Lamuka à Félix : « Il doit mettre fin à l’anarchie institutionnelle en cours »

Au lendemain de la publication des arrêts rendus par la cour constitutionnelle en matière de contentieux électoraux qui ont invalidés 23 parlementaires de la coalition Lamuka, dont 21 députés nationaux et 2 sénateurs ; cette dernière appelle le président Félix Tshisekedi à se placer devant ses responsabilités en lui demandant de mettre fin à l’anarchie institutionnelle en cours. Cette coalition l’a déclaré lors d’une conférence de presse tenue ce mardi 11 juin 2019 dans la ville de Bukavu en province du Sud-Kivu.

A en croire Pierre Lumbi Okongo, vice-président d’Ensemble pour le Changement, cette anarchie institutionnelle en cours détruit les fondements de la République et en conséquence, le peuple ne dispose plus de voies de recours envers une justice qui se coule sous la pression de la coalition FCC/CACH.

« Le président Félix Tshisekedi doit des explications au peuple congolais quant à la limitation des droits fondamentaux parmi lesquels les restrictions des mouvements.
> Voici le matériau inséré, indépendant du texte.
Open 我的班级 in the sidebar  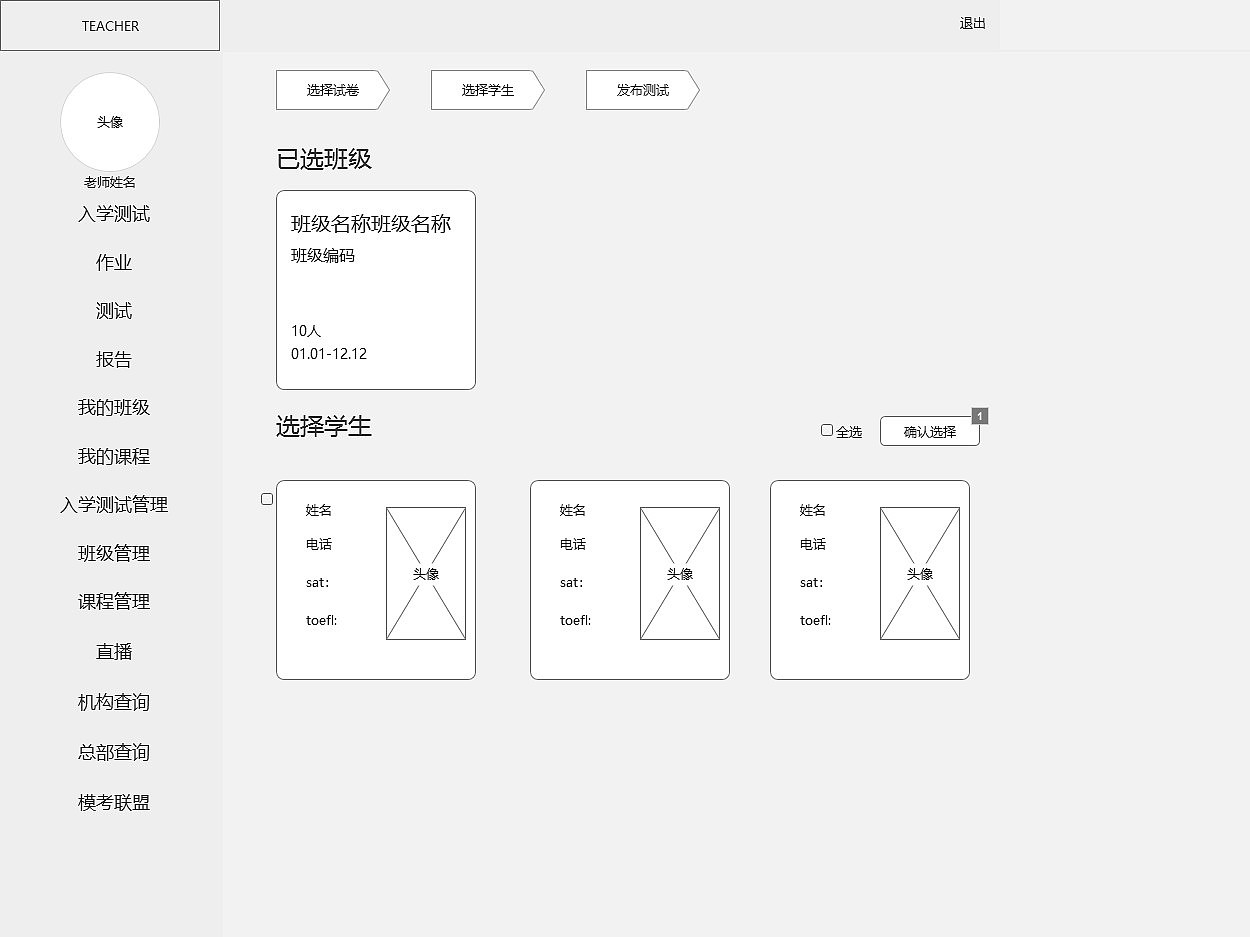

De même il doit des explications au peuple congolais quant au bon fonctionnement des institutions, notamment la cour constitutionnelle, dont il est le garant », demande cette coalition de l’opposition.

Si aucun acte de courage ne vient du président Félix pour stopper et corriger le fonctionnement de la cour constitutionnelle, la coalition LAMUKA fait savoir qu’il ne lui restera que de se pendre en charge, sur base de l’article 64 de la Constitution du pays.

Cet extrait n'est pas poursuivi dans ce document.